霧にむせぶ夜

つぶやき

 最近むせるようになった。喉がこそばゆくなって咳き込むようになる。せんべいなどを食べると特にひどい。

 1月5日の頭頚部腫瘍の定期検診で、「再発や周辺への転移はありません」という診断を受けているので、悪い状態とは思わないが、医者が研修医で頼りない。

 きのう五木寛之さんが中咽頭がんで経過観察中という記事を読んだ。
 五木さんは93歳。作家であるが、どういう作風の人だったのか全く知らない。多分この人の本は1冊も読んだことがない。

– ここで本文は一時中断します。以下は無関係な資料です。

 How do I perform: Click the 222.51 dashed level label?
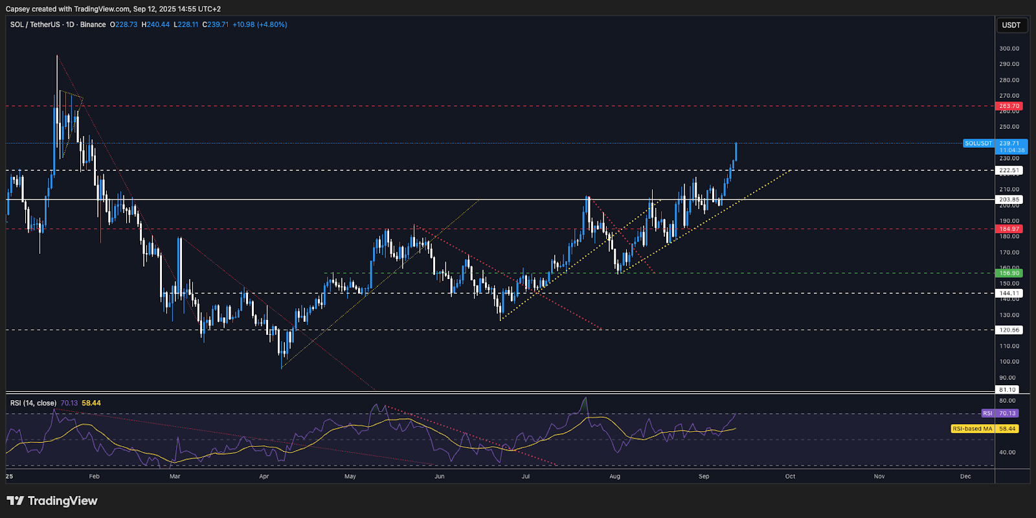1009,170
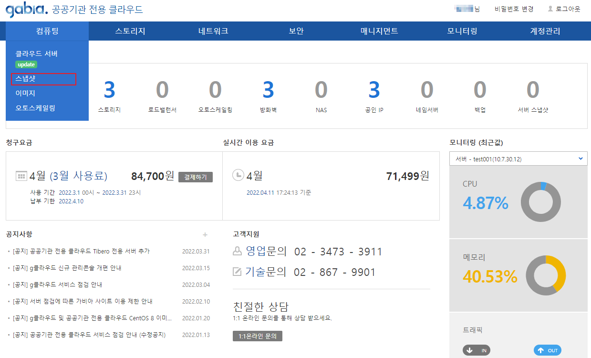Click the clock icon in 실시간 이용 요금
This screenshot has height=358, width=591.
[x=238, y=176]
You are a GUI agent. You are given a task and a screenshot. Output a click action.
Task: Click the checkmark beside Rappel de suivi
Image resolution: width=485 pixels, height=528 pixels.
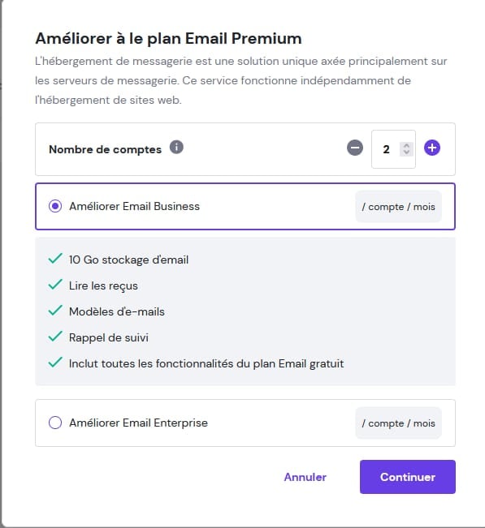click(55, 337)
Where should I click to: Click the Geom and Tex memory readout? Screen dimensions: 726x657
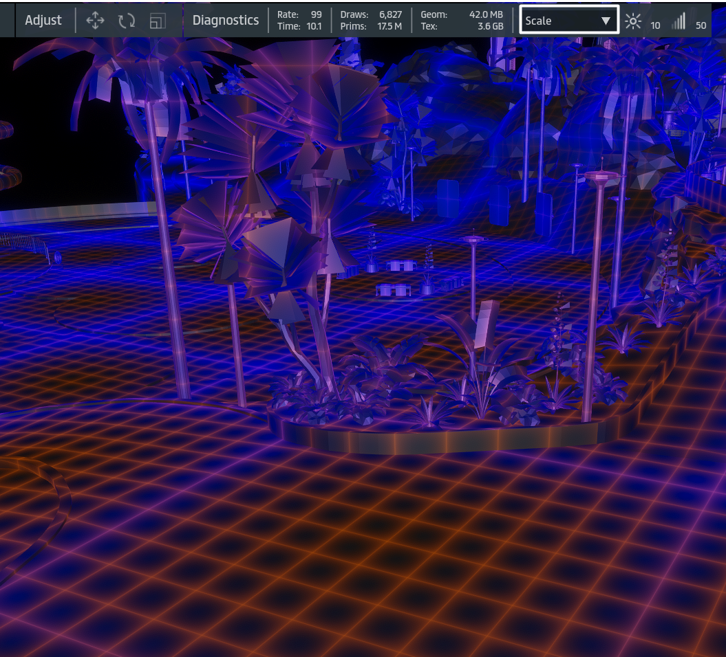(462, 20)
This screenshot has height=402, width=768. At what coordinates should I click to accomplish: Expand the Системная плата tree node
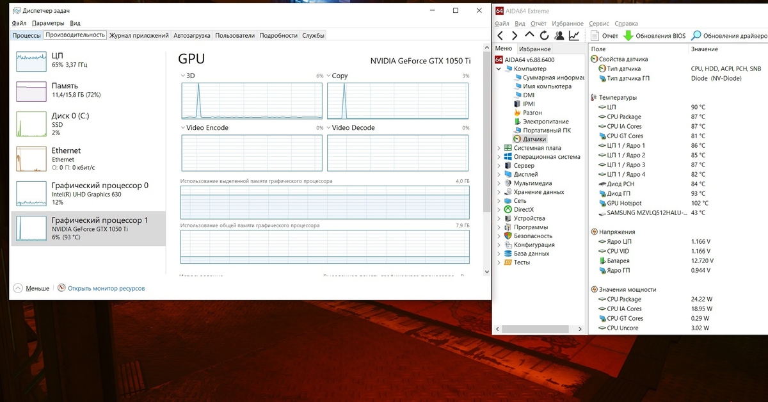click(x=499, y=149)
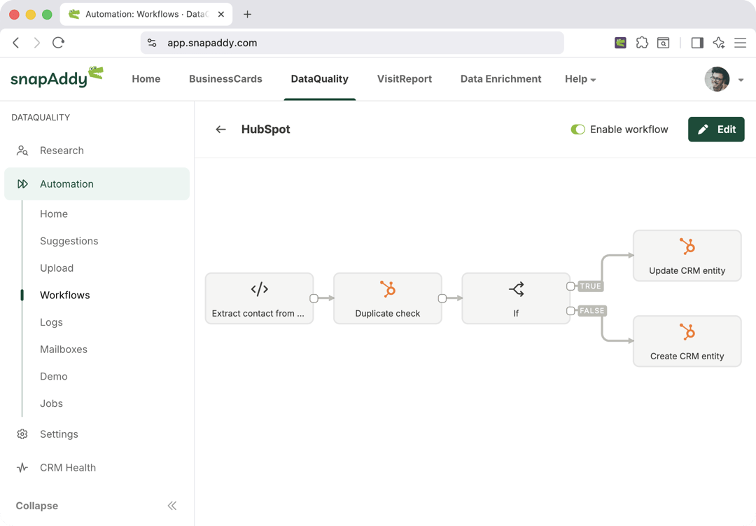
Task: Click the TRUE output port on If node
Action: pos(571,286)
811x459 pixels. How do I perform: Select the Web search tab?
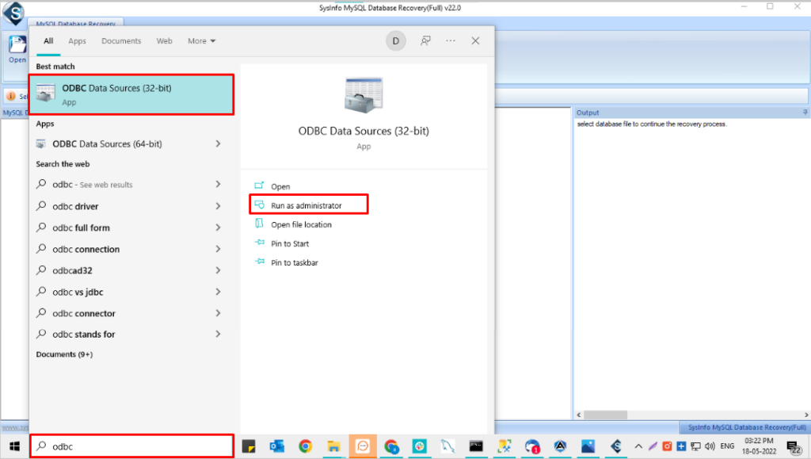[x=164, y=41]
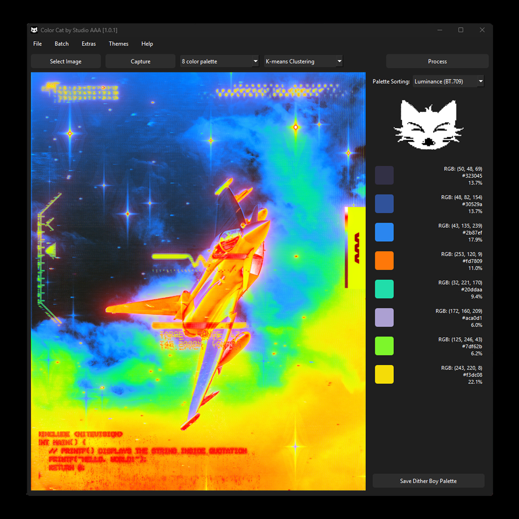
Task: Open the 8 color palette dropdown
Action: [219, 61]
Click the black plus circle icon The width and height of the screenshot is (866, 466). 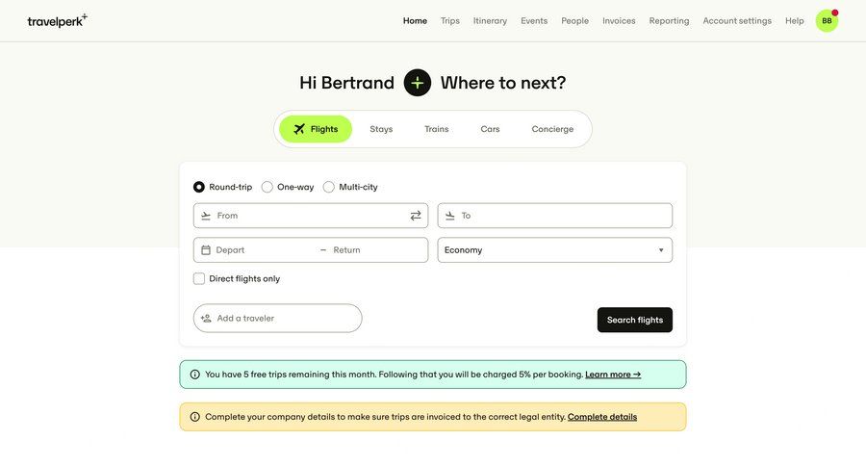pos(418,83)
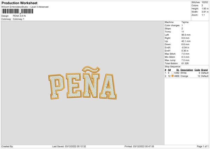210x149 pixels.
Task: Click the Page 1 of 1 indicator
Action: pyautogui.click(x=203, y=146)
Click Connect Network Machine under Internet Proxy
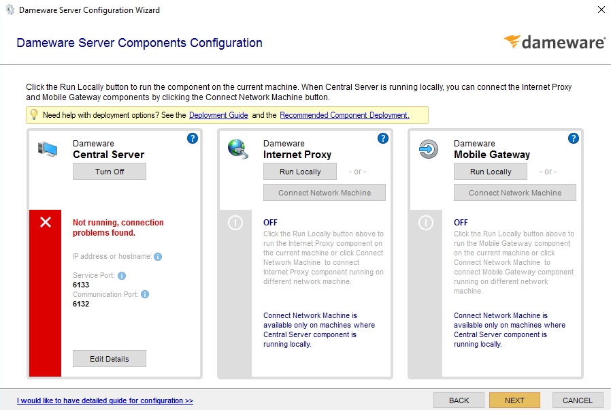Image resolution: width=611 pixels, height=410 pixels. coord(324,192)
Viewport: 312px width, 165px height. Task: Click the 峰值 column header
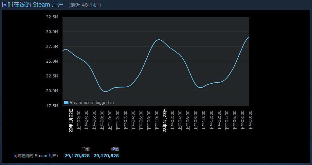[x=115, y=149]
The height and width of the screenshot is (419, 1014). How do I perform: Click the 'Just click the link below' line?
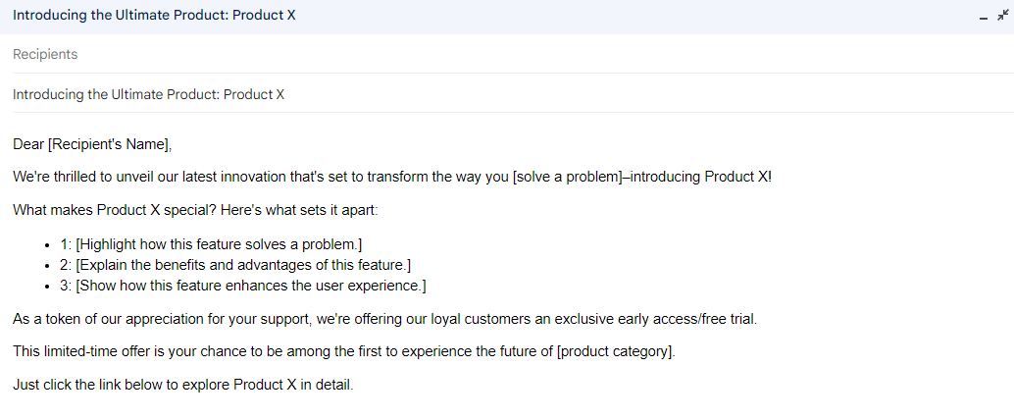(x=182, y=385)
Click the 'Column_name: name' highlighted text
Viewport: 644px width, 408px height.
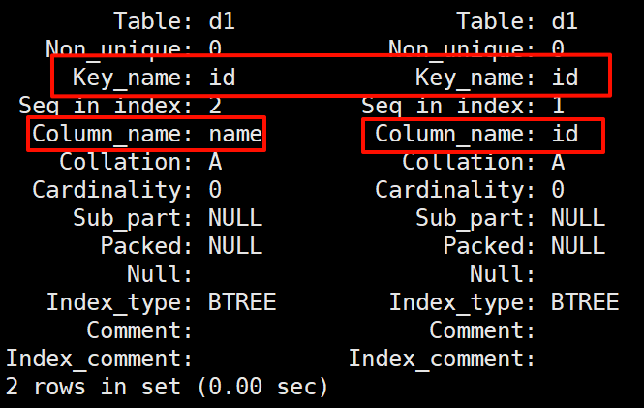pyautogui.click(x=147, y=134)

 高齢になると喉の筋肉まで弱ってしまって嚥下力が落ちるらしい。
 喉の構造は非常に精密で、食べ物と空気を瞬時に判断して、肺に食べ物や水がいかないようにしているそうだ。すごいことである。

 誤嚥性肺炎による死亡が多い。いつごろからこの用語を聞くようになったのか。

 黒木憲の、「霧にむせぶ夜」を久しぶりに耳にした。「むせぶ」と「むせる」はどう違うのか。 
 
 「むせぶ」と「むせる」は、ともに誤って食べ物などが器官に入った時のことを言います、とネットにあったが違うだろう。ネットの記事は掲載される場所によってデタラメなことを言っていることが多い。

 姉の夫になる人がこの歌が好きで、この歌を聴きながら姉のことを思っていた、という話を本人から聞いたことがある。

 兄はその話に感激して、あの人はこの歌が好きというのだから本当に姉のことを思っていると、この歌の歌詞を引き合いに出して私に説明したことがある。

 私は「嘘だね」と感じた。タダで使える働き手くらいにしか姉のことを思っていない。結婚とは好き合っていなくてもできるものなのだ、ということを、この人と姉から感じていた。私はまだ10代であった。

 姉には恋焦がれた人がいた、というのは誤記で、少し好きな人がいた。しかし環境が違い過ぎた。男は早稲田の政経の学生。本気とは思えない。 

 人生なんでも「霧にむせぶ夜」にしておけばいいのだ。